Callista throws several handfuls at the Transients. The wall flashes twice, and the rocks are pulverized into atomic dust. “Their gift of shield won’t last forever. We have to break them.”

“We won’t last forever either. We have to fall back.”

“Fall back to where! They’ll chase us like rats. We have the most advantages here.” Callista turns toward the plains. “We have to stay.”

Cora’s throat is on fire. Everything is on fire. She can’t see, can’t hear, can only drown in the tears that come rushing out of her, burning hot paths down her cheeks, every cell in her body quaking.

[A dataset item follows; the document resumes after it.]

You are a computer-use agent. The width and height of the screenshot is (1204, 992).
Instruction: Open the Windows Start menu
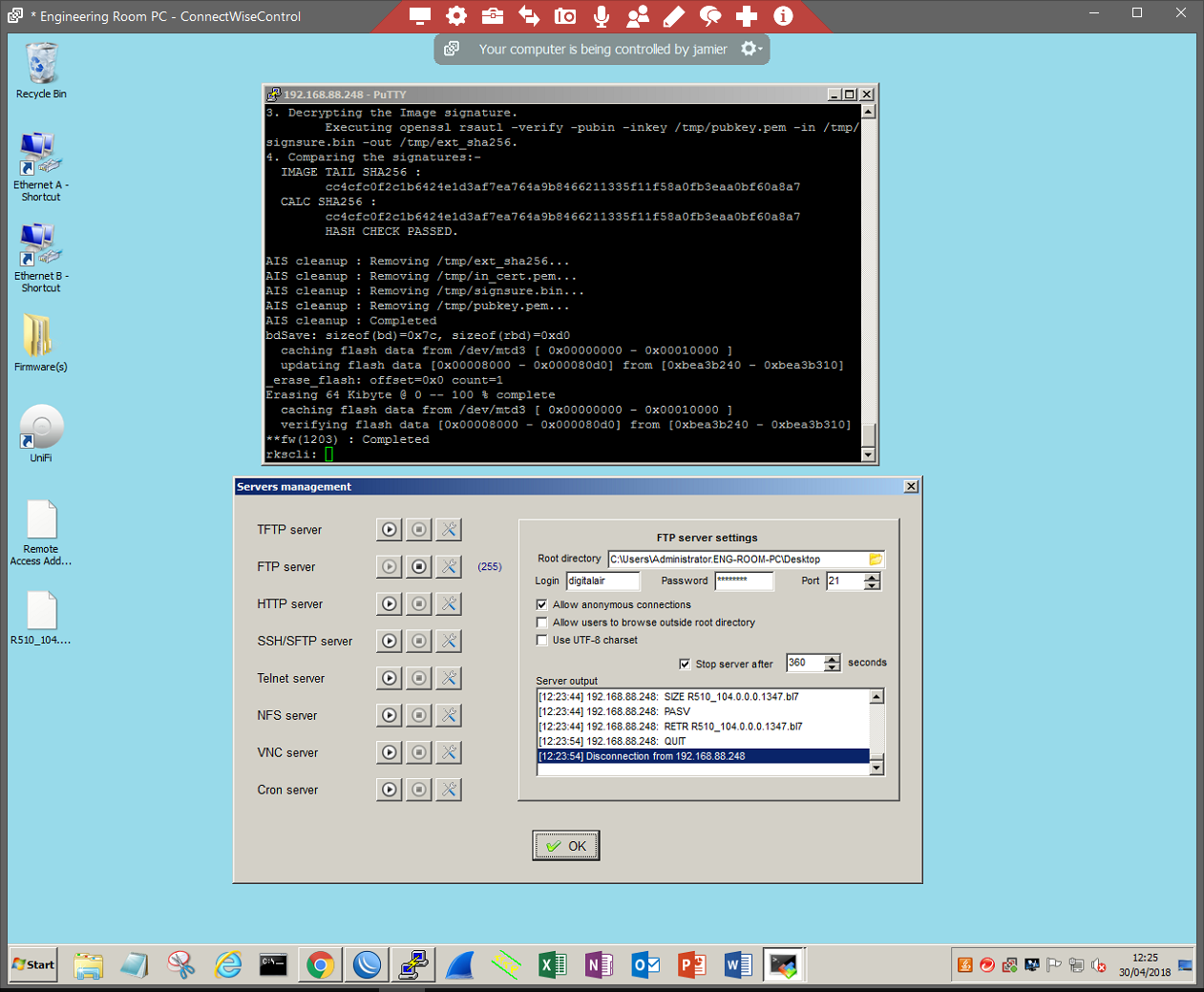(33, 964)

“But Mari! Y-you’re gonna hurt her–”

“She’s gone and she’s not coming back!” Callista shouts back. Cora recoils, her friend’s voice lashing at her. “I’m sorry. They take and they take and they take,” Callista says. Voice soft. So soft Cora almost doesn’t catch her next words. “Their whole world needs to die.”

Cora goes limp. Staring at her useless body that could’ve made it off the tree, helped Mari finish her sprint. But no. Cora abandoned her, again.

The horde of mutants resumes their stampede. In moments, they reach Mari and the Transients, parting around them like water. Boom after boom echoes as Callista throws fistfuls of rocks at the incoming horde. This time, the wall is far behind them, and scores of mutants turn into blue mist, buckling and tripping the other mutants.

One of the lanky, quadrupedal mutants reaches the forest line. It tenses to leap at Callista when Liam slams into the creature. “Get my knife!” he grunts, wrestling the creature down. Cora tosses it down. Somehow, he catches it by the handle and drives his arm down, severing tendons and driving the blade into its skull.

Why did it have to be this way?

Despite Callista’s best efforts, the horde is approaching, a rolling tsunami of gray, writhing flesh. Cut and ruptured and severed, bleeding and falling and dying, the mutants rush despite barrages of rocks slamming into and through their fleshy bodies. Mari and the Transients are gone, hidden behind the hundreds of mutants eagerly advancing.

In the dying echoes of Mari's screams, replayed over and over until it becomes shrill feedback in Cora's head, she adds her own.